One of my favorite field trips as a child was my annual summer visit to a one-room schoolhouse where I spent the day dressed in an old-fashioned dress and bonnet, scratching away on a slate and learning lessons out of old McGuffey Readers.

At the time, my delight in the McGuffey Readers stemmed from the fact that I was reading something that Laura Ingalls likely read, and the romance of the situation enthralled me. I am still fascinated by McGuffey Readers, but not because of their connection to Laura. Rather, I find them fascinating because of the lessons and values they imparted on generations of American children, lessons in stark contrast to those received in today’s government schools.

Take McGuffey’s Fourth Reader, for example. The first reading selection is an account from the early life of Benjamin Franklin, in which his father reprimands him for stealing and encourages him to pursue an upright life. Subsequent lessons include a selection from the Bible, while other readings encourage American patriotism and a positive view of American history.

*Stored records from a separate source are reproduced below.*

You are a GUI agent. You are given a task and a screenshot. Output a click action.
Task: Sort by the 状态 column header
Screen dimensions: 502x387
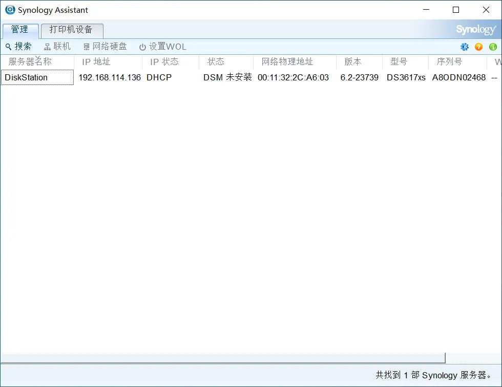point(215,61)
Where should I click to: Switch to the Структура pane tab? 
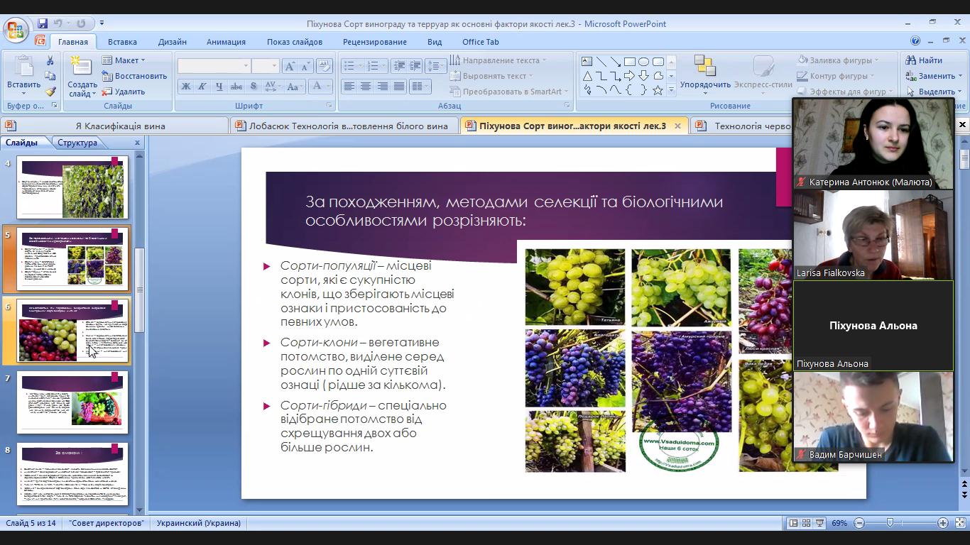[x=77, y=143]
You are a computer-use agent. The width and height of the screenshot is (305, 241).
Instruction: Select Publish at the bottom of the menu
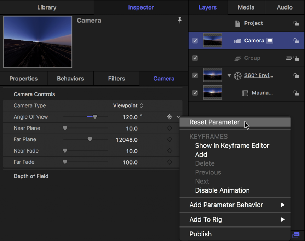[201, 234]
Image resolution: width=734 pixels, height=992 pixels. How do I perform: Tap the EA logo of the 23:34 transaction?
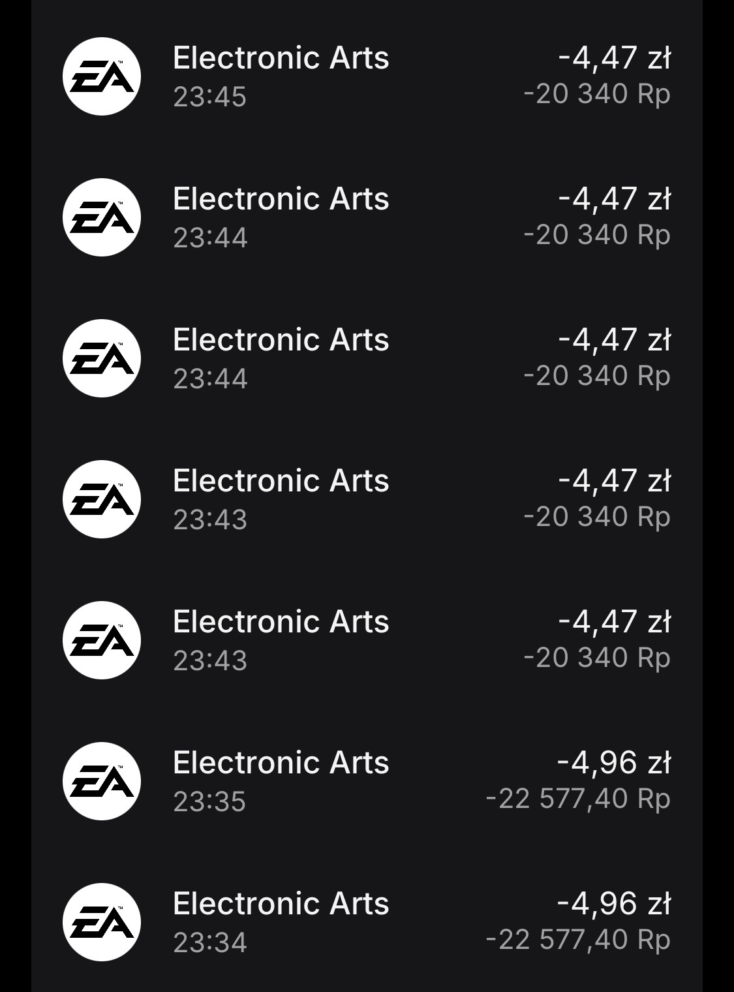(102, 922)
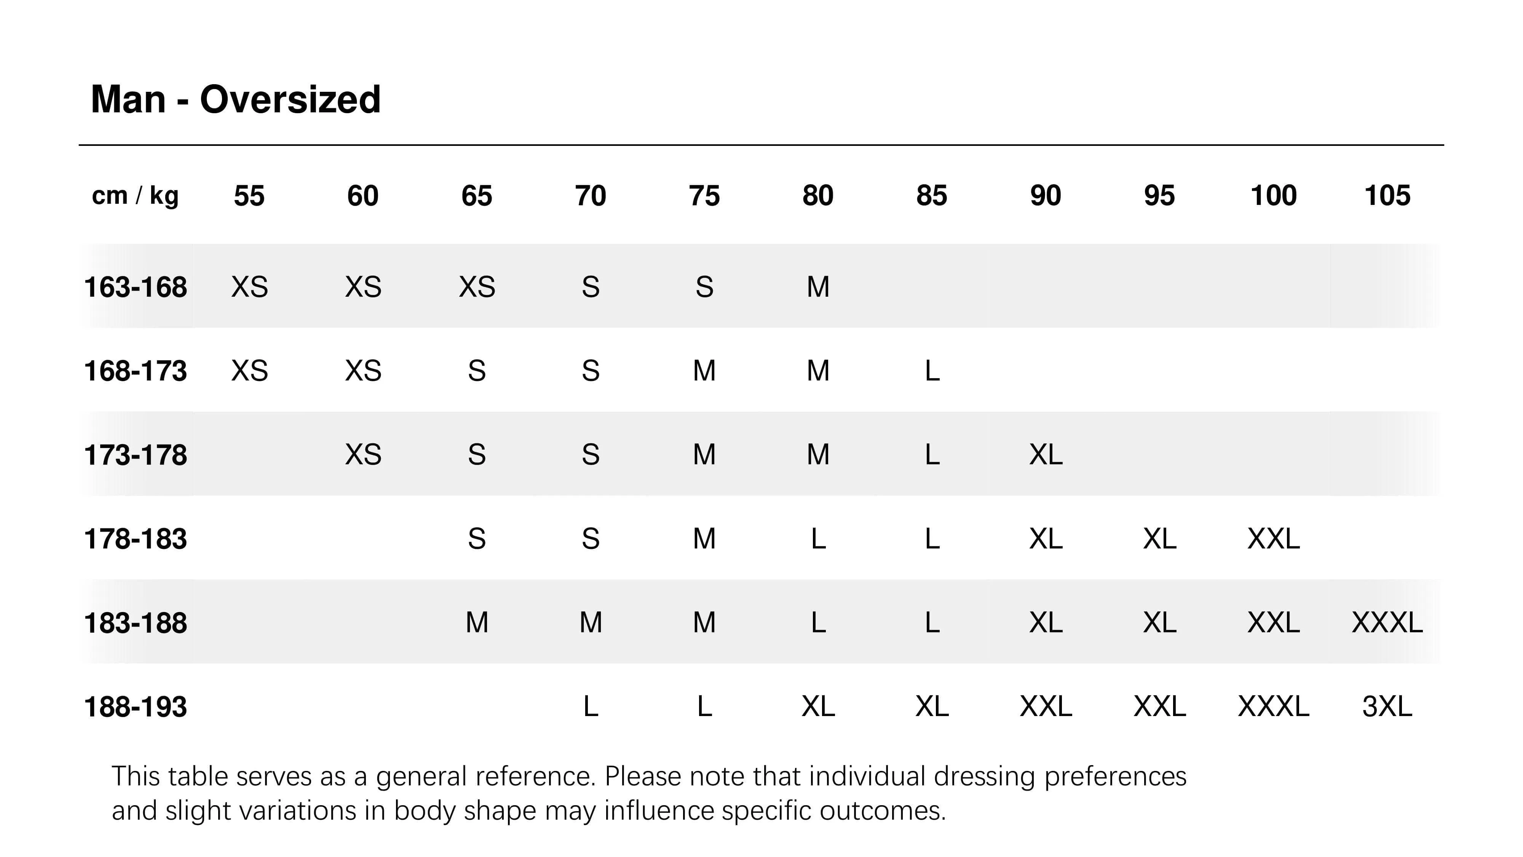The height and width of the screenshot is (857, 1523).
Task: Click the M in the 163-168 row
Action: (818, 287)
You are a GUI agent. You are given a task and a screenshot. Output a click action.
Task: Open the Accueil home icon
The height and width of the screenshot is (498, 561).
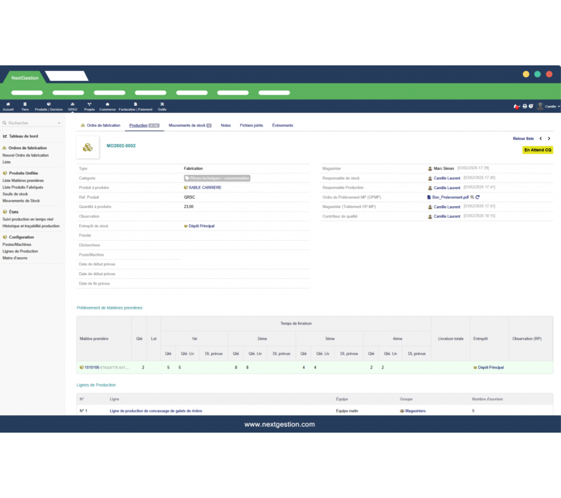(x=8, y=106)
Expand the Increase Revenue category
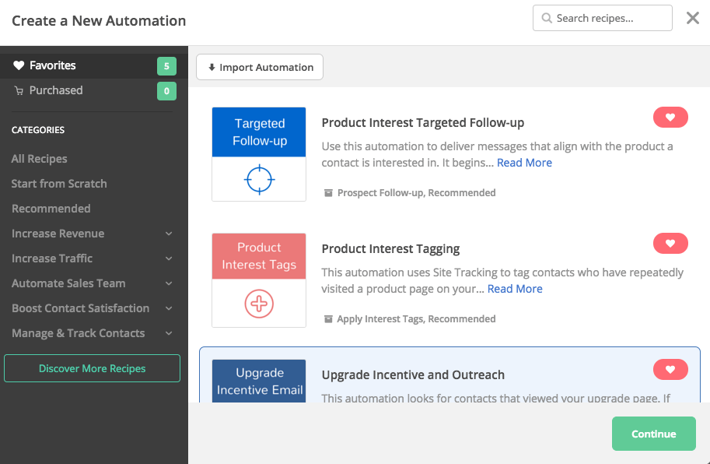The image size is (710, 464). pos(169,234)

That such lessons once existed in public schools is a bit shocking, for as S. T. Karnick writes in the December issue of Chronicles, the government schools that we’re familiar with have long been “the most powerful force removing traditional values from their once-dominant position in American culture.” A revisionist view of American history influenced heavily by radical political agendas elevating race, class, and gender above all else has long been at play:

Freed from the need to please their customers, the nation’s schools in the past 60 years have promulgated philosophical and moral relativism, deployed bizarre pedagogical methods that fail to provide students with skills and knowledge, prevented parents from assisting in their children’s learning, and inculcated in children subservient attitudes toward the government.”

These teachings create a culture of dependency, especially in minority children, writes Karnick:

To supplement this demoralization, government schools leave large numbers of students unequipped for success by implementing educational fads such as new math, whole language learning, open classrooms, ungraded schools, nationally standardized testing regimes that kill innovation, Common Core standards that impose nationwide uniformity of curricula, and the like.”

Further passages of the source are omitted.